◆ Objectives ◆
1/ Print the passage on C# collection initializers from "Of course, not" up to and including "the type itself.", with no changes.
2/ Carry on the passage on C# collection initializers from the point where it stops.

Compiler – somewhat abstract

Patterns and Collection Initializers

Some of the cool parts of C# are pattern-based, rather than type-based as one might expect. For example, `foreach` does not need the enumerated type to implement `IEnumerable` in order to work, it just requires that it has a `GetEnumerator()` method. Another place where pattern-based compilation occurs that also happens to illustrate how useful this pattern-based approach can be is in collection initializers like this:

var list = new List<int> { 1, 2, 3, 4, 5, 6 };

When this gets compiled, for each value in the initializer the C# compiler¹ looks for an `Add()` method on the collection type with an appropriate number of arguments of the appropriate types, which it then calls for that value. The benefit to using a pattern-based approach is that the compiler does not need to know about every possible compatible type up front or what `Add()` methods it might support. It only enforces that the type derives from `IEnumerable` and that it has an `Add()` method that matches the initializer values. This allows us to create a collection types that can support a variety of different ways to add values without needing the compiler to know our type will ever exist. For example, we could create a collection of names with `Add()` methods that take one or two strings and then initialize elements with either just the surname or first name and surname².

var names = new NamesCollection
{
   "Jones",
   { "David", "Smith" },
   { "Daniel", "Smith" },
   "Smith"
};

Collection initializers in C#6

In C#6, a new collection initializer syntax has been added and the way the compiler interprets the existing syntax has been modified. Before we look at the newly added syntax, let us look at how the compilation of the existing syntax has been changed. To do so, consider a collection of `DateTimeOffset` values where we want to simplify adding dates and times from parsable string values. To support this we could implement an entire new type with the appropriate calls or we could derive from an existing collection type `List<DateTimeOffset>` and then implement a new `Add()` method to support `string`.

public class DateTimeOffsetList : List<DateTimeOffset>
{
    public void Add(string value)
    {
        base.Add(DateTimeOffset.Parse(value));
    }
}

Of course, not all collections are open for extension and creating new types for this is cumbersome since we want a list of `DateTimeOffset` we just happen to want to initialize it from another type. To get around sealed types and the need to implement wrapper types or derivations, VB.NET has supported using extension methods to expand the `Add()` options on a type. I like this idea since, in the previous example, our list is really still of `DateTimeOffset` and we want others to see it that way, we just happen to support adding `string` values; why should we be forced to use a different type for that? Alas ((Cue Top Gear voice style)), this feature was not included in C#…until now. As of C#6, this disparity between VB.NET and C# is no more; the compiler will use a matching `Add()` extension method in lieu of an appropriate `Add()` method on the type itself.

public static class Extensions
{
    public static void Add(this List<DateTimeOffset> list, string value)

◆ Information provided ◆
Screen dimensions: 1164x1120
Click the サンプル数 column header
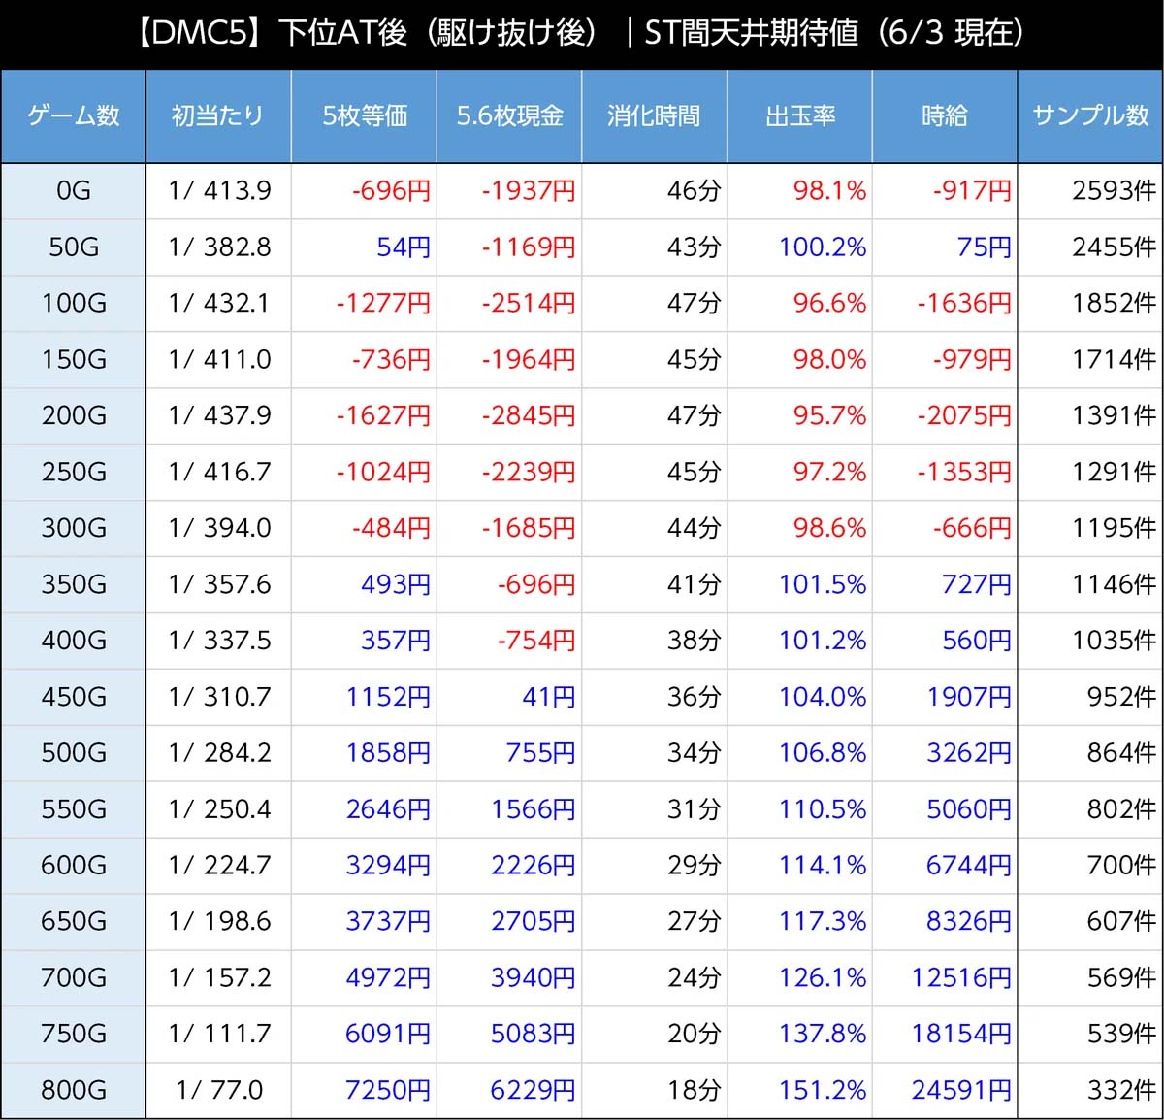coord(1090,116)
...
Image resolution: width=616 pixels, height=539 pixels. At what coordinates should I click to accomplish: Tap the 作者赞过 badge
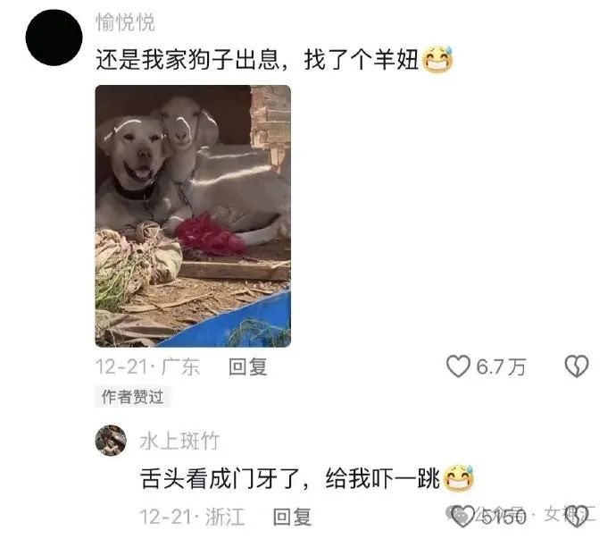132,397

◆ Replies ◆
1/
Of course, not all collections are open for extension and creating new types for this is cumbersome since we want a list of `DateTimeOffset` we just happen to want to initialize it from another type. To get around sealed types and the need to implement wrapper types or derivations, VB.NET has supported using extension methods to expand the `Add()` options on a type. I like this idea since, in the previous example, our list is really still of `DateTimeOffset` and we want others to see it that way, we just happen to support adding `string` values; why should we be forced to use a different type for that? Alas ((Cue Top Gear voice style)), this feature was not included in C#…until now. As of C#6, this disparity between VB.NET and C# is no more; the compiler will use a matching `Add()` extension method in lieu of an appropriate `Add()` method on the type itself.

2/
    {
        list.Add(DateTimeOffset.Parse(value));
    }
}

Interestingly, this change to how C# resolves overloaded methods is very specific in that it only supports `Add()` extension methods and not extension methods in other pattern-based scenarios like `GetEnumerator`. I am not certain why this so, since I can imagine some cases where enumerating an existing non-enumerated type might be quite nice³, though I expect is is because it would not be clear what was going to get enumerated and therefore, the code would be ambiguous and hard to follow⁴. The `Add()` method usage in an initializer does not have this ambiguity as the compiler makes it clear if it found a suitable `Add` method that matches both the collection type and the type of the element being added.

Index Initializers

The other change to collection initializers in C#6 is the introduction of index intializer syntax. This new syntax is similar to the existing collection initializer syntax we have discussed, except that instead of using `Add()` methods, it uses indexers. With index-based collection initialization we can specify values for specific indices in a collection. This works for any indexer that a collection implements. Traditionally, we might initialize a `Dictionary<string,string>` using the `Add()` method pattern like this:

var pairs = new Dictionary<string, string>
{
    {"address","12 This Way, Anywhere"},
    {"name", "Bob Foo"},
    {"title", "Master of the universe"}
};

But with the index initializer syntax, we can make it clear that one string indexes the other to make this much more readable as:

var pairs = new Dictionary<string, string>
{
    ["address"] = "12 This Way, Anywhere",
    ["name"] = "Bob Foo",
    ["title"] = "Master of the universe"
};

I cannot speak for anyone else, but I think this really makes the code easier to read. Note, however, that this new index syntax cannot be mixed with traditional initializer syntax; for example, the following is invalid:

var pairs = new Dictionary<string, string>
{
    {"address","12 This Way, Anywhere"},
    ["name"] = "Bob Foo",
    ["title"] = "Master of the universe"
};

I think it is okay that they cannot be mixed. One way is using `Add()` method overload resolution to set values and the other is using indexers; these use different semantics and often have different implementations and connotations. By mixing them, the code becomes muddled and loses meaning; are we specifying records in a collection or are we mapping specific indexes to their records?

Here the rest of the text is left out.